Exercise instructions: Line by line, output the data that follows exactly as written.

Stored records
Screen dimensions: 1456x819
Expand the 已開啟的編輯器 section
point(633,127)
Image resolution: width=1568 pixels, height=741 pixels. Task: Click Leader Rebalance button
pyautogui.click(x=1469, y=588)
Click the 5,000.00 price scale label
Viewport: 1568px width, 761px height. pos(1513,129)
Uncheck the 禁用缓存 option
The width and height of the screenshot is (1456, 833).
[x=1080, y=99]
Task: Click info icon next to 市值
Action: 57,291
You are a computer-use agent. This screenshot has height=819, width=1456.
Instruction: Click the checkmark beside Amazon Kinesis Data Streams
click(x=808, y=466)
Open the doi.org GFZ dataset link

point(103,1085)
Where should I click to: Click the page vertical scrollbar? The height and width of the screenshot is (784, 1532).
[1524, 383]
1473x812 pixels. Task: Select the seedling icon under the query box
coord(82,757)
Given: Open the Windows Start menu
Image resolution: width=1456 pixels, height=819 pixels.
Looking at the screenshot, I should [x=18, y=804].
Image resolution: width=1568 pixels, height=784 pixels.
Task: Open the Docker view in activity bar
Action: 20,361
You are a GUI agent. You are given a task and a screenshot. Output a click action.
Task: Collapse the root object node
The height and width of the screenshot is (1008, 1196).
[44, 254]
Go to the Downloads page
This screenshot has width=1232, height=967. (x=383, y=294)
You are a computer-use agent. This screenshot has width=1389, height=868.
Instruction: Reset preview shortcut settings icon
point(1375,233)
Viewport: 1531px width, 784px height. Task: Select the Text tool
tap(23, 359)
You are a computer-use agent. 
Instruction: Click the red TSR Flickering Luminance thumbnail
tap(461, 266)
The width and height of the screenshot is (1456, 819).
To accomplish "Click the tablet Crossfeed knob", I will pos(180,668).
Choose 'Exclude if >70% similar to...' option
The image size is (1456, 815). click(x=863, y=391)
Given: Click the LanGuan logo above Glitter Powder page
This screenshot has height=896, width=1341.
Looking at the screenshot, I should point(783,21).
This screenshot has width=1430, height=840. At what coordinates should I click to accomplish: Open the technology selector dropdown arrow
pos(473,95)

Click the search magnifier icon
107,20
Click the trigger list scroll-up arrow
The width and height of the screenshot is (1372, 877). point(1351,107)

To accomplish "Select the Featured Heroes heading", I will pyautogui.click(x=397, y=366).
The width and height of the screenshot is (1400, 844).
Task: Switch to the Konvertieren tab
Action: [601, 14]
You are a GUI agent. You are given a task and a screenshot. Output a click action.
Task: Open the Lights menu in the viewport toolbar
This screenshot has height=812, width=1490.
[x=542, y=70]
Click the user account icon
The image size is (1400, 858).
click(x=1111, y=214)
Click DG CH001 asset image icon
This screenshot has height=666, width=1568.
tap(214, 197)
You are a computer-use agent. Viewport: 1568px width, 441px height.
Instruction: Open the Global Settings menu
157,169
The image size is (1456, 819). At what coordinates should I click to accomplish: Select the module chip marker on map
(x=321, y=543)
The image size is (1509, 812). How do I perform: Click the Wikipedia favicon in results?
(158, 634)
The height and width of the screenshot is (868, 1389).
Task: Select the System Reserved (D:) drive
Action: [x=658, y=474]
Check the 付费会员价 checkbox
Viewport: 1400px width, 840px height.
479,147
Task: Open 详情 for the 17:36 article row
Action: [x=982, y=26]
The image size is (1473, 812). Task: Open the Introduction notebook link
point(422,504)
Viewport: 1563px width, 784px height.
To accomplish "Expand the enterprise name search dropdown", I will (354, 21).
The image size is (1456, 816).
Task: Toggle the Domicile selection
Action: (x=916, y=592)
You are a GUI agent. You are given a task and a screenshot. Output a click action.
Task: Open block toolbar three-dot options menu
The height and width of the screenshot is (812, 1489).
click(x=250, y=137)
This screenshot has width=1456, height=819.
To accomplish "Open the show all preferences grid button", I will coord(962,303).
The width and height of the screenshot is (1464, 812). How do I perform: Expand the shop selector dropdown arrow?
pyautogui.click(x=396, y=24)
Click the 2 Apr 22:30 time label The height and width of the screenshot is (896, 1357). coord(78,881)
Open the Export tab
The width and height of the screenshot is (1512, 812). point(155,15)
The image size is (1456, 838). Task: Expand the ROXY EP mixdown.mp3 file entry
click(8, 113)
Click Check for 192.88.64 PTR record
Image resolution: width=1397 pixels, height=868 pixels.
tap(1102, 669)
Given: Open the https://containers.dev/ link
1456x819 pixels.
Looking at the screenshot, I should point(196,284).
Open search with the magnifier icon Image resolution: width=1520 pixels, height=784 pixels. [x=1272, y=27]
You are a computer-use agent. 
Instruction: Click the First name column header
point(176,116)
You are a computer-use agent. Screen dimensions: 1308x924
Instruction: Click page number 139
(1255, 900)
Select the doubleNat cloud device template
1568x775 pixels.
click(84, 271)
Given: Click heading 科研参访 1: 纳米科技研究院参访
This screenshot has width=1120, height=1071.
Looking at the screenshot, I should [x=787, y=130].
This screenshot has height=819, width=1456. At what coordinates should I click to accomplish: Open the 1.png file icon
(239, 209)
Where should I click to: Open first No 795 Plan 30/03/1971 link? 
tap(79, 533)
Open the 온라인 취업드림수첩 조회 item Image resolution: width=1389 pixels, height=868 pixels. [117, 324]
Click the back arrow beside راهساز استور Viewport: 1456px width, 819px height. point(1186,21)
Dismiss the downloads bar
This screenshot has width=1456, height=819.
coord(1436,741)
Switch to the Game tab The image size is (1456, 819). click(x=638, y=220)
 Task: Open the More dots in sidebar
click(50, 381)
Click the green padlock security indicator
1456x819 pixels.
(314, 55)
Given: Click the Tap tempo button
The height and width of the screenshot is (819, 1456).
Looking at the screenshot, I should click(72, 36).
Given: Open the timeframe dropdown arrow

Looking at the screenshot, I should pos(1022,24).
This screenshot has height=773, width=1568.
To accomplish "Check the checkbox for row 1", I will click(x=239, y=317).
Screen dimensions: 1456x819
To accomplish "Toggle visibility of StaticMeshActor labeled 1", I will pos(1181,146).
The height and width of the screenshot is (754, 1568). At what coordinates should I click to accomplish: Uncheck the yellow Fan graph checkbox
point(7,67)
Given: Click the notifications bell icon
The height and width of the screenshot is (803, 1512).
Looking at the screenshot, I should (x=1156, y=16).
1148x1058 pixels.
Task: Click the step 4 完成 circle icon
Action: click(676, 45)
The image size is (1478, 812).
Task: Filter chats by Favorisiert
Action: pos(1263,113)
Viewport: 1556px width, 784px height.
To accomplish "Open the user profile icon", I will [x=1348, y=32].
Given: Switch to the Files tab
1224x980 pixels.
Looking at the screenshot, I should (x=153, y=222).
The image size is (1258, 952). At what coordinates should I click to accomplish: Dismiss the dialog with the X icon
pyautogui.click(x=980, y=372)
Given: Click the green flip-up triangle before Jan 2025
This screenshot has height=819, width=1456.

Exercise solution:
Screen dimensions: 1456x819
Expand the 已開啟的編輯器 section
point(633,127)
Image resolution: width=1568 pixels, height=741 pixels. Task: Click Leader Rebalance button
pyautogui.click(x=1469, y=588)
Click the 5,000.00 price scale label
Viewport: 1568px width, 761px height. pos(1513,129)
Uncheck the 禁用缓存 option
The width and height of the screenshot is (1456, 833).
[x=1080, y=99]
Task: Click info icon next to 市值
Action: 57,291
You are a computer-use agent. This screenshot has height=819, width=1456.
Instruction: Click the checkmark beside Amazon Kinesis Data Streams
click(x=808, y=466)
Open the doi.org GFZ dataset link

point(103,1085)
Where should I click to: Click the page vertical scrollbar? The height and width of the screenshot is (784, 1532).
[1524, 383]
1473x812 pixels. Task: Select the seedling icon under the query box
coord(82,757)
Given: Open the Windows Start menu
Image resolution: width=1456 pixels, height=819 pixels.
Looking at the screenshot, I should [x=18, y=804].
Image resolution: width=1568 pixels, height=784 pixels.
Task: Open the Docker view in activity bar
Action: 20,361
You are a GUI agent. You are given a task and a screenshot. Output a click action.
Task: Collapse the root object node
The height and width of the screenshot is (1008, 1196).
[44, 254]
Go to the Downloads page
This screenshot has width=1232, height=967. (x=383, y=294)
You are a computer-use agent. This screenshot has width=1389, height=868.
Instruction: Reset preview shortcut settings icon
point(1375,233)
Viewport: 1531px width, 784px height. Task: Select the Text tool
tap(23, 359)
You are a computer-use agent. 
Instruction: Click the red TSR Flickering Luminance thumbnail
tap(461, 266)
The width and height of the screenshot is (1456, 819).
To accomplish "Click the tablet Crossfeed knob", I will pos(180,668).
Choose 'Exclude if >70% similar to...' option
The image size is (1456, 815). click(x=863, y=391)
Given: Click the LanGuan logo above Glitter Powder page
This screenshot has height=896, width=1341.
Looking at the screenshot, I should point(783,21).
This screenshot has width=1430, height=840. At what coordinates should I click to accomplish: Open the technology selector dropdown arrow
pos(473,95)

Click the search magnifier icon
107,20
Click the trigger list scroll-up arrow
The width and height of the screenshot is (1372, 877). point(1351,107)

To accomplish "Select the Featured Heroes heading", I will pyautogui.click(x=397, y=366).
The width and height of the screenshot is (1400, 844).
Task: Switch to the Konvertieren tab
Action: [601, 14]
You are a GUI agent. You are given a task and a screenshot. Output a click action.
Task: Open the Lights menu in the viewport toolbar
This screenshot has height=812, width=1490.
[x=542, y=70]
Click the user account icon
The image size is (1400, 858).
click(x=1111, y=214)
Click DG CH001 asset image icon
This screenshot has height=666, width=1568.
tap(214, 197)
You are a computer-use agent. Viewport: 1568px width, 441px height.
Instruction: Open the Global Settings menu
157,169
The image size is (1456, 819). At what coordinates should I click to accomplish: Select the module chip marker on map
(x=321, y=543)
The image size is (1509, 812). How do I perform: Click the Wikipedia favicon in results?
(158, 634)
The height and width of the screenshot is (868, 1389).
Task: Select the System Reserved (D:) drive
Action: [x=658, y=474]
Check the 付费会员价 checkbox
Viewport: 1400px width, 840px height.
479,147
Task: Open 详情 for the 17:36 article row
Action: [x=982, y=26]
The image size is (1473, 812). Task: Open the Introduction notebook link
point(422,504)
Viewport: 1563px width, 784px height.
To accomplish "Expand the enterprise name search dropdown", I will (354, 21).
The image size is (1456, 816).
Task: Toggle the Domicile selection
Action: (x=916, y=592)
You are a GUI agent. You are given a task and a screenshot. Output a click action.
Task: Open block toolbar three-dot options menu
The height and width of the screenshot is (812, 1489).
click(x=250, y=137)
This screenshot has width=1456, height=819.
To accomplish "Open the show all preferences grid button", I will coord(962,303).
The width and height of the screenshot is (1464, 812). How do I perform: Expand the shop selector dropdown arrow?
pyautogui.click(x=396, y=24)
Click the 2 Apr 22:30 time label The height and width of the screenshot is (896, 1357). coord(78,881)
Open the Export tab
The width and height of the screenshot is (1512, 812). point(155,15)
The image size is (1456, 838). Task: Expand the ROXY EP mixdown.mp3 file entry
click(8, 113)
Click Check for 192.88.64 PTR record
Image resolution: width=1397 pixels, height=868 pixels.
tap(1102, 669)
Given: Open the https://containers.dev/ link
1456x819 pixels.
Looking at the screenshot, I should point(196,284).
Open search with the magnifier icon Image resolution: width=1520 pixels, height=784 pixels. [x=1272, y=27]
You are a computer-use agent. 
Instruction: Click the First name column header
point(176,116)
You are a computer-use agent. Screen dimensions: 1308x924
Instruction: Click page number 139
(1255, 900)
Select the doubleNat cloud device template
1568x775 pixels.
click(84, 271)
Given: Click heading 科研参访 1: 纳米科技研究院参访
This screenshot has width=1120, height=1071.
Looking at the screenshot, I should [x=787, y=130].
This screenshot has height=819, width=1456. At what coordinates should I click to accomplish: Open the 1.png file icon
(239, 209)
Where should I click to: Open first No 795 Plan 30/03/1971 link? 
tap(79, 533)
Open the 온라인 취업드림수첩 조회 item Image resolution: width=1389 pixels, height=868 pixels. [117, 324]
Click the back arrow beside راهساز استور Viewport: 1456px width, 819px height. point(1186,21)
Dismiss the downloads bar
This screenshot has width=1456, height=819.
coord(1436,741)
Switch to the Game tab The image size is (1456, 819). click(x=638, y=220)
 Task: Open the More dots in sidebar
click(50, 381)
Click the green padlock security indicator
1456x819 pixels.
(314, 55)
Given: Click the Tap tempo button
The height and width of the screenshot is (819, 1456).
Looking at the screenshot, I should click(72, 36).
Given: Open the timeframe dropdown arrow

Looking at the screenshot, I should pos(1022,24).
This screenshot has height=773, width=1568.
To accomplish "Check the checkbox for row 1", I will click(x=239, y=317).
Screen dimensions: 1456x819
To accomplish "Toggle visibility of StaticMeshActor labeled 1", I will pos(1181,146).
The height and width of the screenshot is (754, 1568). At what coordinates should I click to accomplish: Uncheck the yellow Fan graph checkbox
point(7,67)
Given: Click the notifications bell icon
The height and width of the screenshot is (803, 1512).
Looking at the screenshot, I should (x=1156, y=16).
1148x1058 pixels.
Task: Click the step 4 完成 circle icon
Action: click(676, 45)
The image size is (1478, 812).
Task: Filter chats by Favorisiert
Action: pos(1263,113)
Viewport: 1556px width, 784px height.
To accomplish "Open the user profile icon", I will [x=1348, y=32].
Given: Switch to the Files tab
1224x980 pixels.
Looking at the screenshot, I should (x=153, y=222).
The image size is (1258, 952). At what coordinates should I click to accomplish: Dismiss the dialog with the X icon
pyautogui.click(x=980, y=372)
Given: Click the green flip-up triangle before Jan 2025
This screenshot has height=819, width=1456.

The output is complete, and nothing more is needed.